Required work:
For each line in the material below that holds "will", copy that line.

Materials provided:

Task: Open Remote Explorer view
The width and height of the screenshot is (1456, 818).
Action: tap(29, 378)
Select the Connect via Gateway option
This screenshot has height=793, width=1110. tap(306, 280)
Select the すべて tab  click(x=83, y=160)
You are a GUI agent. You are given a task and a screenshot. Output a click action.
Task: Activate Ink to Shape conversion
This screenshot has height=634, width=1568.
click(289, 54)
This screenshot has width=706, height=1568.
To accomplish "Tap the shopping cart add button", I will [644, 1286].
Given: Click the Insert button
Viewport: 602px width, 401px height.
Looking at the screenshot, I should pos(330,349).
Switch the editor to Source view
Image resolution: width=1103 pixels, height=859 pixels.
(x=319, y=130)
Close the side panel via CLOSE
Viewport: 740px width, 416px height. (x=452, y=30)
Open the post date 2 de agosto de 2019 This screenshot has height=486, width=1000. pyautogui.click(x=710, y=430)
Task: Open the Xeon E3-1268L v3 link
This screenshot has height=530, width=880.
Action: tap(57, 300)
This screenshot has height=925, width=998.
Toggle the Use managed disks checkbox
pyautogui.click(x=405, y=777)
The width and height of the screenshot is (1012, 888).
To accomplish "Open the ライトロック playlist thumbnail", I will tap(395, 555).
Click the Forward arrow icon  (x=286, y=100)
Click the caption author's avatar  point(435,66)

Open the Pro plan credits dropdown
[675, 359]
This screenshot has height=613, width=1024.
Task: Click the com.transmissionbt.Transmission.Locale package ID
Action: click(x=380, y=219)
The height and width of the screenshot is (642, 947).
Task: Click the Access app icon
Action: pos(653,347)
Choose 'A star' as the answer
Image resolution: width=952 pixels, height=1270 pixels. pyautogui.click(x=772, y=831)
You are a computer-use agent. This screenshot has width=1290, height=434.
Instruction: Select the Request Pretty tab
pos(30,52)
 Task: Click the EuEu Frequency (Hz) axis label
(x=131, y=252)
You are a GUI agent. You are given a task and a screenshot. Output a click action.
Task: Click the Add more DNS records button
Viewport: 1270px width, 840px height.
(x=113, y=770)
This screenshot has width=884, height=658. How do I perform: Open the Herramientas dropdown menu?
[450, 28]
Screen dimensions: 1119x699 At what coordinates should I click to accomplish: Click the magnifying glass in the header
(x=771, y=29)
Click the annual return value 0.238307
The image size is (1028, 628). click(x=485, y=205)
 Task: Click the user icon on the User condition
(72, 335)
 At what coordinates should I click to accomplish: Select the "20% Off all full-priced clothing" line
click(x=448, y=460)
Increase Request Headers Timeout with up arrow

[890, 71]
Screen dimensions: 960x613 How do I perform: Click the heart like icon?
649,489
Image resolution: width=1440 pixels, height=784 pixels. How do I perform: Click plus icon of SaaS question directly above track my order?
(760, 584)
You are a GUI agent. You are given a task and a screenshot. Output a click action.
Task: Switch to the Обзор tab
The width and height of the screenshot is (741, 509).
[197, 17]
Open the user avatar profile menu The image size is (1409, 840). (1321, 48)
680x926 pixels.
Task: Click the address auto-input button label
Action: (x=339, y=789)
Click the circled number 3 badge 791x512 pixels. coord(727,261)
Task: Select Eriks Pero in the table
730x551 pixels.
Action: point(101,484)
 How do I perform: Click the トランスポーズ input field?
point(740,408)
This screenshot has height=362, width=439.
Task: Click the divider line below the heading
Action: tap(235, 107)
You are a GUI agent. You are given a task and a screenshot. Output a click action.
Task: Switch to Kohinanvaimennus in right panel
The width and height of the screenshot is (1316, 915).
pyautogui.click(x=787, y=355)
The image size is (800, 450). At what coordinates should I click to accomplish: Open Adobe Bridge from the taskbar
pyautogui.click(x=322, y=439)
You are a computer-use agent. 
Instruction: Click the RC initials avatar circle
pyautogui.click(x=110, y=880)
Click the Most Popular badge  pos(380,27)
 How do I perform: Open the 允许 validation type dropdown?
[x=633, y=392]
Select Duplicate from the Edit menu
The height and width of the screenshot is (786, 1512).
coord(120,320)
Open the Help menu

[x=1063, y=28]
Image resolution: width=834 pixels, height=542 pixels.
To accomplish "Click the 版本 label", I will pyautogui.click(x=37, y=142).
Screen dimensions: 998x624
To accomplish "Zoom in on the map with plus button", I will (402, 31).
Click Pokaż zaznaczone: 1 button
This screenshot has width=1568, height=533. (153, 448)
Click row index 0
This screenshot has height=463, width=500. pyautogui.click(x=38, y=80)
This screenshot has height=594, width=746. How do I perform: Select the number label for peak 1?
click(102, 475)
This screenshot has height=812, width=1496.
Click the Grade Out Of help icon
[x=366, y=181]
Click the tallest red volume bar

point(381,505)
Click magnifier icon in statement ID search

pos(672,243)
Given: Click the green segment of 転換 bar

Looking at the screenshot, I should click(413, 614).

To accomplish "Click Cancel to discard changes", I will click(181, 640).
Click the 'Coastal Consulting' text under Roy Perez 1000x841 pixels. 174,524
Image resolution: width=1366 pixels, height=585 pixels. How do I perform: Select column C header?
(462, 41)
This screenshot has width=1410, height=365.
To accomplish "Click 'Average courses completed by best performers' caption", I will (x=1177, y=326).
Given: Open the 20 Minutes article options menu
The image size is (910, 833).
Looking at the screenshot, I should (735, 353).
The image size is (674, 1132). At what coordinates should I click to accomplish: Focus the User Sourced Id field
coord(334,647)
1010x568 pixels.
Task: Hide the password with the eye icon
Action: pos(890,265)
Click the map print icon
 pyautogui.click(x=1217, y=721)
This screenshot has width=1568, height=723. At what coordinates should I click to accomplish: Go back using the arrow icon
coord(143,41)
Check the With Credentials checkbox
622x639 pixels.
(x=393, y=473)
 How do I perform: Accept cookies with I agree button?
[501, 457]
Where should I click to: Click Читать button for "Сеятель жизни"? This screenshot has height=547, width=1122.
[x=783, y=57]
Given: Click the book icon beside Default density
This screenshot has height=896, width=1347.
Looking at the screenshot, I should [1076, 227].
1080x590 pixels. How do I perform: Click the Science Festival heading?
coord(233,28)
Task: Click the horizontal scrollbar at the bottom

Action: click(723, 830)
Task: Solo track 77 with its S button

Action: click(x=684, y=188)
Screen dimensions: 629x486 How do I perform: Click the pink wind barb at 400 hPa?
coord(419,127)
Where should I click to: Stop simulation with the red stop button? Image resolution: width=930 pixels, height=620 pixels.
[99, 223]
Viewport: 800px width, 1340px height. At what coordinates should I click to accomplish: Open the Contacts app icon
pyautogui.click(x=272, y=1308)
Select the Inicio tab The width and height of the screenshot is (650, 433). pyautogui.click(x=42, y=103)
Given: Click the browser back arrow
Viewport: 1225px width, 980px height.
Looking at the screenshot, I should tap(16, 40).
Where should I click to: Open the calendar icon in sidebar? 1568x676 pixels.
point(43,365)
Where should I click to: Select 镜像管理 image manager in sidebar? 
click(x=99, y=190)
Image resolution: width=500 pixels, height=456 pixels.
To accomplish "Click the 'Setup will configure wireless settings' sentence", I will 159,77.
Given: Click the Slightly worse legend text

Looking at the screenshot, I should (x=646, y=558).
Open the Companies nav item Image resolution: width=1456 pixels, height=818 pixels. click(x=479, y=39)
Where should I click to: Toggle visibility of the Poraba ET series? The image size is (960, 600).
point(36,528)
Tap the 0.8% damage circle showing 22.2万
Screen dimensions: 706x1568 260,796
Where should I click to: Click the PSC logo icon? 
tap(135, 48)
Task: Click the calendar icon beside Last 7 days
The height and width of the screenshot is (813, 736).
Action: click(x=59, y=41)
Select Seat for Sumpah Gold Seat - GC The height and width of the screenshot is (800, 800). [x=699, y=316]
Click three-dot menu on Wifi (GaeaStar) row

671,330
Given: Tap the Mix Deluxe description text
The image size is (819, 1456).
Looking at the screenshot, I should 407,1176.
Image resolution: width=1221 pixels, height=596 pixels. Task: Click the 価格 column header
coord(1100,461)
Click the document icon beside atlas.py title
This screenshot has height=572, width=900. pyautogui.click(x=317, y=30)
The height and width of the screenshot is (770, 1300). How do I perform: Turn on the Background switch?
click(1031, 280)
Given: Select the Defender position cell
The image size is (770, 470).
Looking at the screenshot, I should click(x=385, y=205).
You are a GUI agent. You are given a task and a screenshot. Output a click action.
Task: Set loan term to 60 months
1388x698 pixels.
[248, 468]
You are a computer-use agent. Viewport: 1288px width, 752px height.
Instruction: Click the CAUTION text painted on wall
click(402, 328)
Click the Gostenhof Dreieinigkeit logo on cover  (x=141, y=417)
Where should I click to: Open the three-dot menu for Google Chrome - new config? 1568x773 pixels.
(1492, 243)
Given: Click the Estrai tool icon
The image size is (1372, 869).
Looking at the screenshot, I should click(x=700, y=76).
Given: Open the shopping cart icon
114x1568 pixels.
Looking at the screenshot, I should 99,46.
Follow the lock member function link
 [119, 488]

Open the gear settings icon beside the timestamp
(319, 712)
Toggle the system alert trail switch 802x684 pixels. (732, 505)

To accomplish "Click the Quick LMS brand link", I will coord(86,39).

Output below:
To accomplish "Tap the shopping cart add button", I will [644, 1286].
To accomplish "Open the ライトロック playlist thumbnail", I will tap(395, 555).
To accomplish "Click the 版本 label", I will pyautogui.click(x=37, y=142).
To accomplish "Zoom in on the map with plus button", I will (402, 31).
To accomplish "Click Cancel to discard changes", I will click(181, 640).
To accomplish "Click 'Average courses completed by best performers' caption", I will (x=1177, y=326).
To accomplish "Click the 'Setup will configure wireless settings' sentence", I will 159,77.
To accomplish "Click the Quick LMS brand link", I will coord(86,39).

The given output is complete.